Understanding Vietnam’s Minimum Wage System
Vietnam operates with two types of minimum wages:
- The Common Minimum Wage – Set at VND 2,340,000 (US$93), this applies primarily to state-owned organizations and enterprises. It also serves as the foundation for calculating social insurance contributions across all sectors, which are capped at 20 times the common minimum wage.
- The Regional Minimum Wage – This applies to private and foreign enterprises, varying across four economic regions based on cost of living and economic development levels.
Regional Minimum Wages in 2024
With the new wage adjustment, the monthly minimum wage across the four regions will be:
Region | 2022 (VND) | 2024 (VND) | Increase (VND) |
Region I | 4,680,000 | 4,960,000 | 280,800 |
Region II | 4,160,000 | 4,410,000 | 249,600 |
Region III | 3,640,000 | 3,860,000 | 218,400 |
Region IV | 3,250,000 | 3,450,000 | 195,000 |
Additionally, minimum hourly wage rates for 2024 are as follows:
- Region I – VND 23,800 (US$0.94)
- Region II – VND 21,200 (US$0.84)
- Region III – VND 18,600 (US$0.74)
- Region IV – VND 16,600 (US$0.66)
How Minimum Wages Affect Businesses and Employees
The 6% wage increase has wide-reaching implications for businesses and workers alike:
- For Businesses: The adjustment affects social insurance, health insurance, unemployment insurance, and trade union fee contributions. Companies operating in multiple regions must adhere to the highest applicable wage rate when determining salaries.
- For Employees: Those employed under labor contracts, including in foreign companies, are guaranteed at least the minimum wage, which ensures a fair standard of living and better worker protections.
Impact on Social Insurance Contributions
A key consequence of the wage hike is its impact on social insurance contributions. The statutory pay rate, used to calculate these contributions, will increase from VND 1,800,000 to VND 2,340,000, causing a rise in maximum social insurance salary caps as follows:
Insurance Type | Before (VND) | After (VND) |
Maximum Social Insurance Salary | 36,000,000 | 46,800,000 |
Maximum Health Insurance Salary | 36,000,000 | 46,800,000 |
Maximum Trade Union Fee Salary | 36,000,000 | 46,800,000 |
Maximum UI Salary (Region 1) | 93,600,000 | 99,200,000 |
Who is Affected by the Wage Increase?
The wage revision applies to all employees working under labor contracts in businesses, cooperatives, organizations, and households that hire workers. Foreign employers in Vietnam must also comply with these rates. For companies operating in industrial parks or export processing zones that span multiple regions, the highest minimum wage rate must be applied.

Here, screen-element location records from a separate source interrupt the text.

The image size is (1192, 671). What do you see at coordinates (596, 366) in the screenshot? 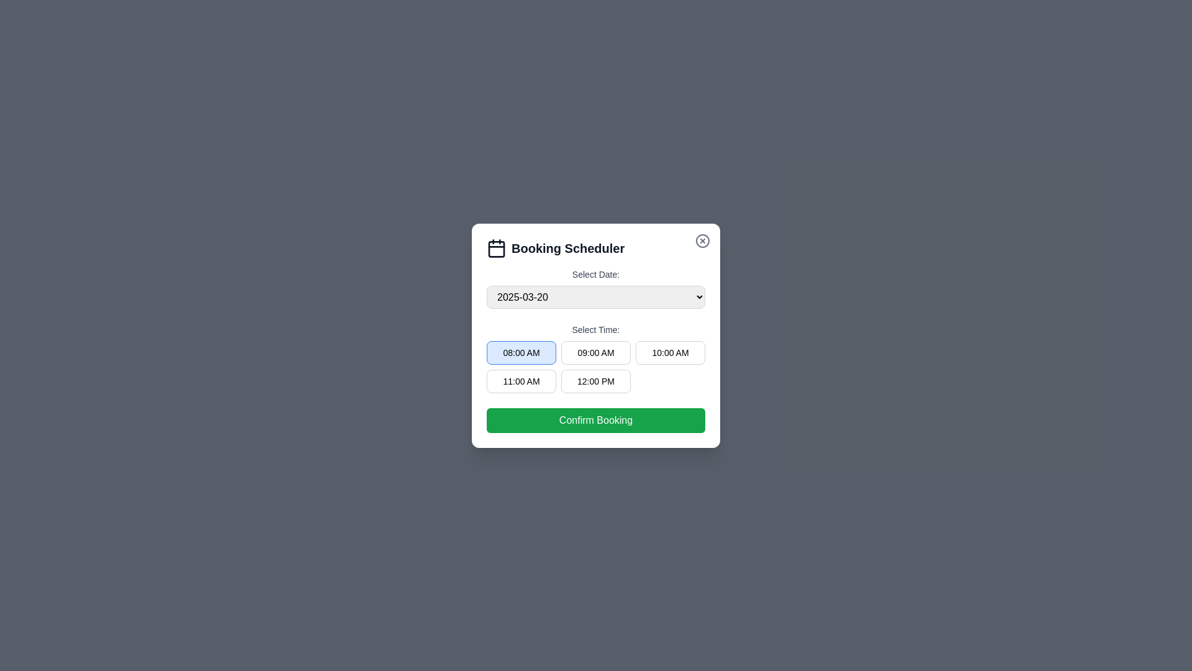
I see `the '09:00 AM' time selection button located below the 'Select Time:' label, which is the second button` at bounding box center [596, 366].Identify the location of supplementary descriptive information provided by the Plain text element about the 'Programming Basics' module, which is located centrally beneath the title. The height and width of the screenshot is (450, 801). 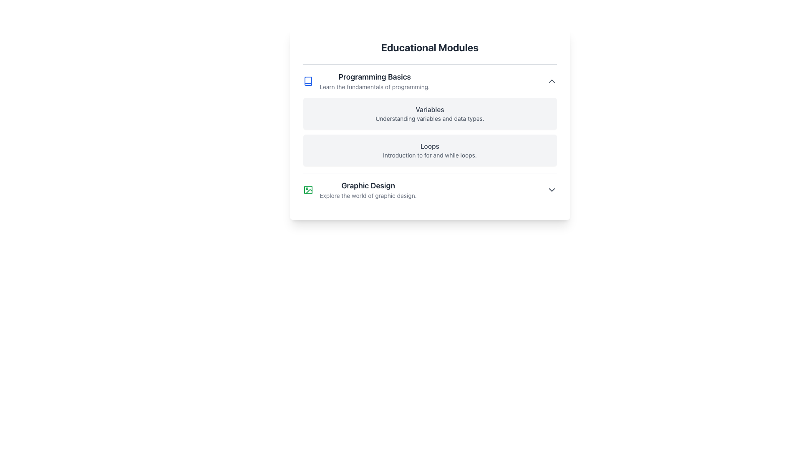
(374, 87).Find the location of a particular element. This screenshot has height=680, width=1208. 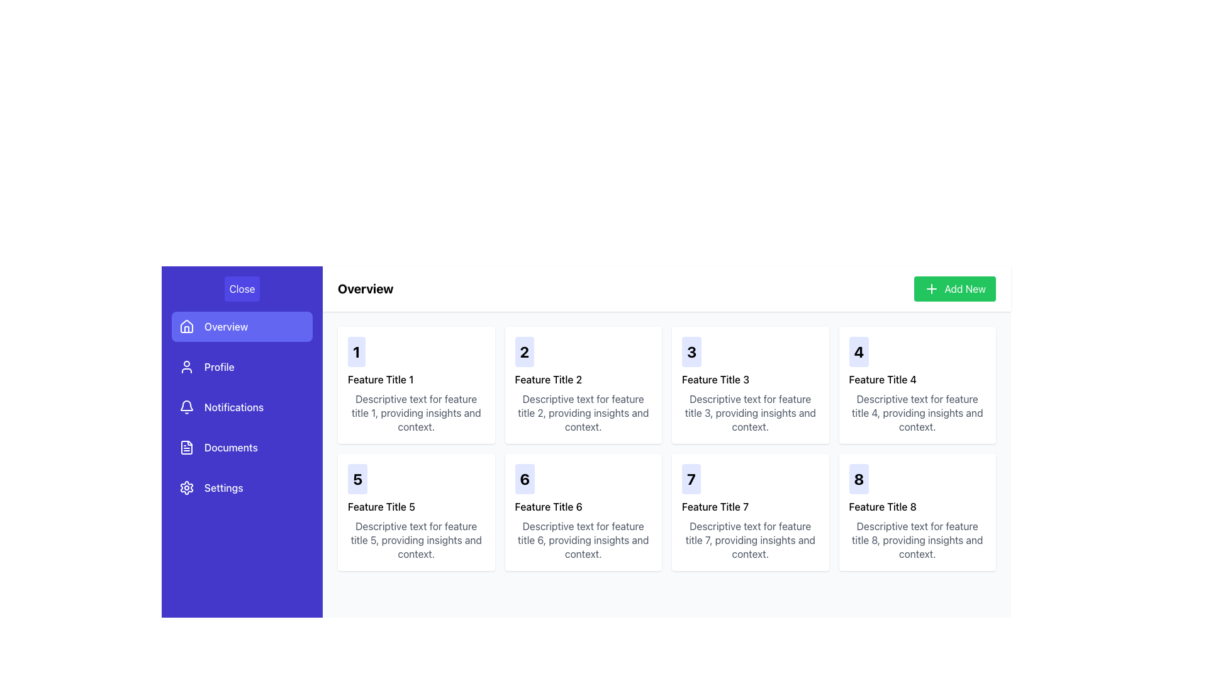

the label indicating the order or number of the feature, located in the top-left corner above 'Feature Title 1' is located at coordinates (356, 352).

Balancing Business Interests and Worker Welfare
Vietnam’s minimum wage policies reflect a delicate balance between ensuring fair pay and maintaining an attractive investment climate. The Vietnam General Confederation of Labor initially advocated for a 6.48–7.3% increase, while the Vietnam Chamber of Commerce and Industry pushed for a 4.5–5% rise to reduce cost burdens on businesses. The final 6% increase represents a compromise that considers both perspectives.

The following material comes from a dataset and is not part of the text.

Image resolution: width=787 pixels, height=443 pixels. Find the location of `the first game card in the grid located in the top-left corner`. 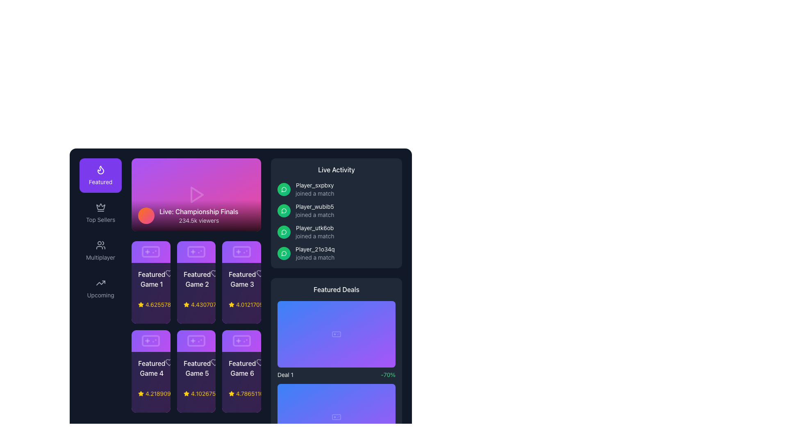

the first game card in the grid located in the top-left corner is located at coordinates (151, 282).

Final Thoughts: What’s Next?
The July 1, 2024 wage adjustment is the first increase since 2022 and sets a precedent for further revisions as Vietnam’s economy grows. Businesses should assess their payroll structures to align with new regulations while employees can expect better financial security. With Vietnam emerging as a regional manufacturing powerhouse, fair wage policies are vital in attracting top talent and maintaining labor market stability. As wages rise, businesses must prepare for increased labor costs while reaping the benefits of a motivated workforce.